I love quiche. (Do you say key-shhh? Or ki- shhh?)  It can be made in so many different ways – sweet, savory, breakfast, dinner, brunch or mini!  Combining this variety with the fact that I love breakfast foods and often make them for dinner, this recipe was sure to be a winner in my book.

I have made a couple of quiches before, but the crust on this one really made it.  Plus, the ability to add different vegetables, more spices and make it my own really appealed to me.  Not to mention it was healthy!

The mushrooms take the highlight in this recipe (especially since they are part of the title).  Mushroom are fungus, but are a healthy fungus and come in various sizes and types – including some non-edible ones.  There are many types of mushrooms, but generally, they are an excellent source of selenium, various B vitamins, copper, potassium, and phosphorous.  Mushrooms are packed with phytonutrients and anti-oxidants to help you keep your immune system running well!

Mozzarella & Mushroom Quiche

(Source: adapted from The New Moosewood Cookbook by Mollie Katzen)

Ingredients:

Pie Crust:

  • 6 Tbsp. butter or margarine, cut into small pieces
  • 1 1/2 cups flour
  • about 4 Tbsp. cold water, milk, or buttermilk

Filling:

  • 1 tsp. butter or margarine
  • 1 1/2 cups chopped onion
  • 1/4 lb. mushrooms, sliced or minced
  • 1/2 cup baby spinach
  • 1/2 tsp. salt
  • black pepper
  • a pinch of thyme
  • 1/2 tsp. dry mustard
  • 2 whole eggs plus 2 egg whites
  • 1 1/2 cups low fat milk
  • 1 tsp. hot sauce
  • 2 Tbsp. flour
  • 1 1/2 cups (packed) grated mozzarella cheese
  • 1 tomato, sliced
  • paprika

Directions:

For the crust:

  1. Use a pastry cutter, two forks, or a food processor to cut together the butter and flour until the mixture is uniformly blended and resembles coarse cornmeal. (The food processor will do this in just a few spurts.)
  2. Add just enough liquid (water, milk, or buttermilk) to hold the dough together (add more if absolutely needed, 1 tsp. at a time).
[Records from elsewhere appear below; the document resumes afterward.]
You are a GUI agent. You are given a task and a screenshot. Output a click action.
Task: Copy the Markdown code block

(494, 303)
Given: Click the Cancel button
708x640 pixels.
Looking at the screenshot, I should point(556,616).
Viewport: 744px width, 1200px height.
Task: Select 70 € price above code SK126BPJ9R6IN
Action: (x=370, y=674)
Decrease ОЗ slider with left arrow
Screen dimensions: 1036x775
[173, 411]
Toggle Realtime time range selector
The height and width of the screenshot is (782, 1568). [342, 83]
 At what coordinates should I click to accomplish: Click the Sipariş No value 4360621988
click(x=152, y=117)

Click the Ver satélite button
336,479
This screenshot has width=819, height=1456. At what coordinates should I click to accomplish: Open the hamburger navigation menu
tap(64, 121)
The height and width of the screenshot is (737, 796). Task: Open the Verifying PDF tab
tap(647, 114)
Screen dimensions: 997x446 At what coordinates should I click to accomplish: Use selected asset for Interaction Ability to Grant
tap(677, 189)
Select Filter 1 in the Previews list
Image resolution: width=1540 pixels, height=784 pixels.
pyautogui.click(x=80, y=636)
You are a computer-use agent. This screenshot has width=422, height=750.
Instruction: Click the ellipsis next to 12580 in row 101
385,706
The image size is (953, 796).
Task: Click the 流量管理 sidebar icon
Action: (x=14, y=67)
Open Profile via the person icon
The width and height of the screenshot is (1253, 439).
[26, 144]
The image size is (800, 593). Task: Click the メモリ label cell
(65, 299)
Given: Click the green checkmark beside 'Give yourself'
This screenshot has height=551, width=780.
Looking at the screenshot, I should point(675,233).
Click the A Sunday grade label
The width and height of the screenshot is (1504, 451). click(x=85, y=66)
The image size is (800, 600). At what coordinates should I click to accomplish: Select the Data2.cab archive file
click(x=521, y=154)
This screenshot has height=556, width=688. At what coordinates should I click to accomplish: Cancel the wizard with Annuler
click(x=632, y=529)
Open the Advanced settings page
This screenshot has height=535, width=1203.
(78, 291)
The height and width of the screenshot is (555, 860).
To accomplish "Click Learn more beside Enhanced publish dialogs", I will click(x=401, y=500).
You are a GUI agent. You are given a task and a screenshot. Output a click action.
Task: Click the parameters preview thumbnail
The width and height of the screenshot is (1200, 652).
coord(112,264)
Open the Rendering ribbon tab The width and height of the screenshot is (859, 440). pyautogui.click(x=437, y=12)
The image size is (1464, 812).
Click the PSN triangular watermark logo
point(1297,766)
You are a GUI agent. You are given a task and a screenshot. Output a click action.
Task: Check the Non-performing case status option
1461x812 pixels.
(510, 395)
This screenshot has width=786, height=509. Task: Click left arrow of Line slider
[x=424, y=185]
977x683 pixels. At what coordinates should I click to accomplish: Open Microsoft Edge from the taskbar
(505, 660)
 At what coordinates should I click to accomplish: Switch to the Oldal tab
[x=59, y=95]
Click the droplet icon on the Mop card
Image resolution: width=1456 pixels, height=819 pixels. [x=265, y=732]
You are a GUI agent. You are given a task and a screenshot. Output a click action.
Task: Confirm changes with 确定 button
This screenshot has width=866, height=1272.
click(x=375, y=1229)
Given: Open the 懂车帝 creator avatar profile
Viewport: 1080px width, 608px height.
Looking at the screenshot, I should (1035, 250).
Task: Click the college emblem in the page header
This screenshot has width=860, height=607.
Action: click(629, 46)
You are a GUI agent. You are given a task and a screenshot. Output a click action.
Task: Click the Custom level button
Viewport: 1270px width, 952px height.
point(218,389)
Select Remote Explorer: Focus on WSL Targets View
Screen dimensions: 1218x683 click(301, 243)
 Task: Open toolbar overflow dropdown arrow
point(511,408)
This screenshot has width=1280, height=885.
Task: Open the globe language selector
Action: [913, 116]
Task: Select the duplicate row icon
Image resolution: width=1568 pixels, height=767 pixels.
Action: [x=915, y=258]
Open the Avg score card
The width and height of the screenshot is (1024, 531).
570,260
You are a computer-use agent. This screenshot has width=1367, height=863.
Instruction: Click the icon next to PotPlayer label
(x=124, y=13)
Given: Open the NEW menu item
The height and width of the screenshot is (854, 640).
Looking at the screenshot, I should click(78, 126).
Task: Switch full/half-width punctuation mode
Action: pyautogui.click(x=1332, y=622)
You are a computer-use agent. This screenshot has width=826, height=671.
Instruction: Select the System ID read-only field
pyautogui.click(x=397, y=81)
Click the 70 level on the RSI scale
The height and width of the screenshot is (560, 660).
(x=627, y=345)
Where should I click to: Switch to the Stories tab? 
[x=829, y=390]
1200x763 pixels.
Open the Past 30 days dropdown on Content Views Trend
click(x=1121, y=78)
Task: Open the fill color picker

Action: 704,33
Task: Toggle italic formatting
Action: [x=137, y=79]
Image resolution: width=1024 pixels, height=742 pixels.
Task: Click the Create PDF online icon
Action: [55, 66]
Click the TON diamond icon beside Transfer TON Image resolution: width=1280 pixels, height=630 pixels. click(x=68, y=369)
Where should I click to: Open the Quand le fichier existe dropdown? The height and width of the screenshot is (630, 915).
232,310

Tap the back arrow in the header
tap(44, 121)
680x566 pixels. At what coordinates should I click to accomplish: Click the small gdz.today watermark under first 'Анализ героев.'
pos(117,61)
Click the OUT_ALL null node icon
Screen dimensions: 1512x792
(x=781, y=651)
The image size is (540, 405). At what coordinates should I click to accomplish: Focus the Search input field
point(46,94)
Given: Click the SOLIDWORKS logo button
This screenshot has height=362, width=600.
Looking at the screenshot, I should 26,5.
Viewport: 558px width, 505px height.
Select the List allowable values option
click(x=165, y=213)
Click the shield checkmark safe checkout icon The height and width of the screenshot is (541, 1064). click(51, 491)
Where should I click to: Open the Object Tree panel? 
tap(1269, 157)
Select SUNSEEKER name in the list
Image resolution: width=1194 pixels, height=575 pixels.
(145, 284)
Roll out the dough and form a crust in a 9- or 10-inch pie pan. Set aside.

For the filling:

  1. Preheat the oven to 375 degrees F.
  2. Melt the butter in a small pan. Add onions, and saute over medium heat for a few minutes. When they begin to soften, add mushrooms, salt, pepper, thyme, and mustard. Saute about 4 minutes more. Add the spinach in for the last minute to just wilt the leaves. Remove from heat.
  3. Combine eggs, milk, hot sauce, and flour in a blender or food processor, and beat well.
  4. Spread the grated cheese over the bottom of the unbaked crust, and spread the onion-mushroom-spinach mixture on top. Pour in the egg mixture, top with the slices of tomato and sprinkle the top with paprika.
  5. Bake 35-45 minutes, or until solid in the center. Serve hot, warm, or at room temperature.